SAN DIEGO, July 21, 2011 (GLOBE NEWSWIRE) -- Vical Incorporated (Nasdaq:VICL) announced today the publication in the journal Vaccine1 of successful results from nonclinical testing of its Vaxfectin® adjuvant and Vaxfectin®-formulated plasmid DNA (pDNA) vaccines against pandemic influenza prior to their first use in human clinical trials. The results pave the path for potential future human applications of Vaxfectin® as a universal adjuvant for additional pDNA vaccines, for conventional protein-based infectious disease vaccines, and for cancer vaccines.

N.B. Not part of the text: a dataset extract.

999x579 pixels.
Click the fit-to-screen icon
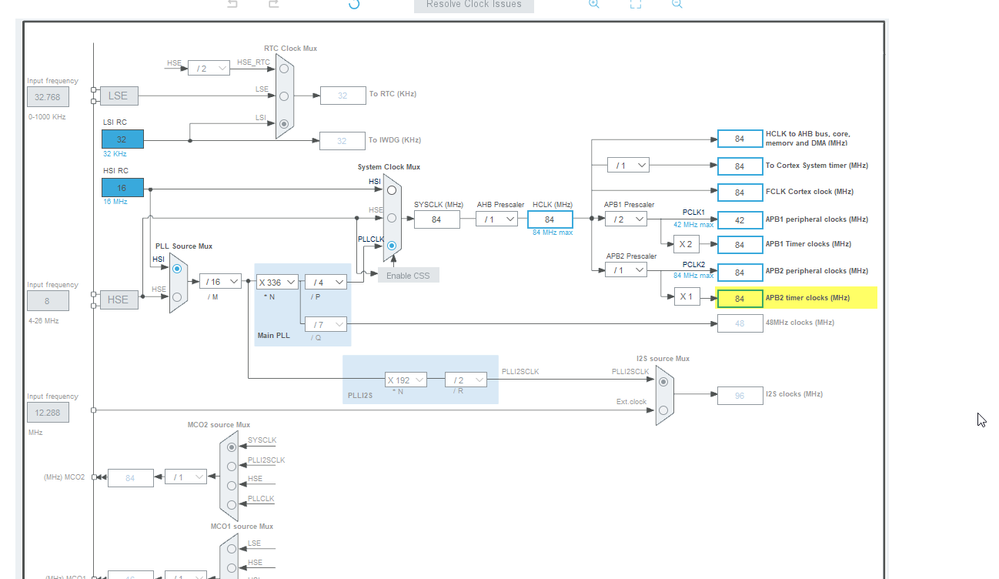point(635,3)
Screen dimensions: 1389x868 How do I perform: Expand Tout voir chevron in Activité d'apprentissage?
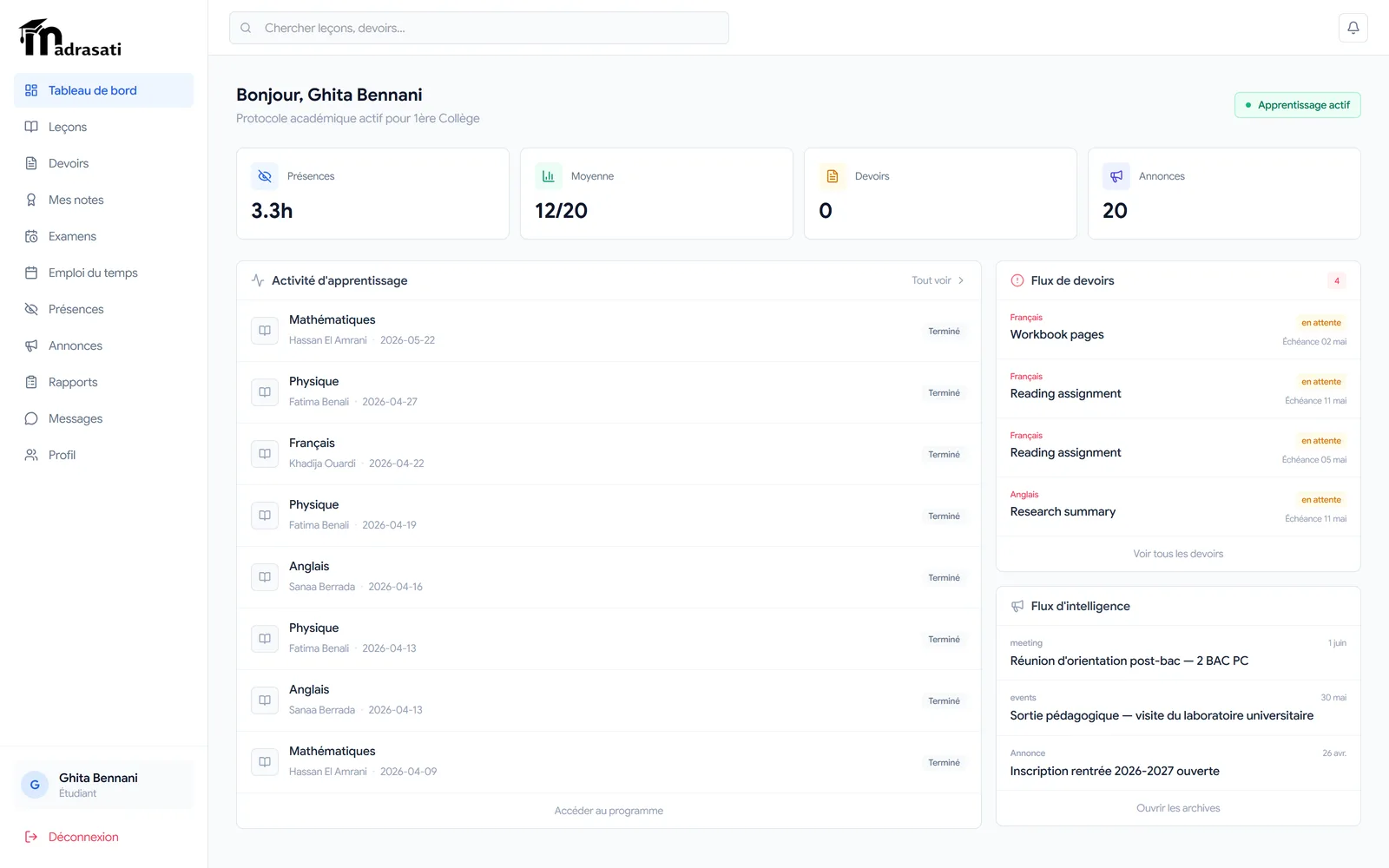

Vaxfectin® is a lipid-based adjuvant initially developed for use with DNA vaccines. Vaxfectin® has been shown in multiple animal models to significantly increase the antibody and T-cell immune responses to antigens expressed from DNA vaccines. Vaxfectin® has achieved similar effects with protein-based vaccines for infectious diseases and with tumor-associated antigen peptides for cancer applications. Phase 1 clinical trials of Vaxfectin®-formulated H5N1 and H1N1 pandemic influenza DNA vaccines extended the immunogenicity results to humans, and demonstrated favorable safety and tolerability. The current publication reviews the nonclinical results that supported the advancement of the Vaxfectin®-formulated DNA pandemic influenza vaccines into clinical development.
About Vical
Vical researches and develops biopharmaceutical products based on its patented DNA delivery technologies for the prevention and treatment of serious or life-threatening diseases. Potential applications of the company's DNA delivery technology include DNA vaccines for infectious diseases or cancer, in which the expressed protein is an immunogen; cancer immunotherapeutics, in which the expressed protein is an immune system stimulant; and cardiovascular therapies, in which the expressed protein is an angiogenic growth factor. The company is developing certain infectious disease vaccines and cancer therapeutics internally. In addition, the company collaborates with major pharmaceutical companies and biotechnology companies that give it access to complementary technologies or greater resources. These strategic partnerships provide the company with mutually beneficial opportunities to expand its product pipeline and address significant unmet medical needs. Additional information on Vical is available at www.vical.com.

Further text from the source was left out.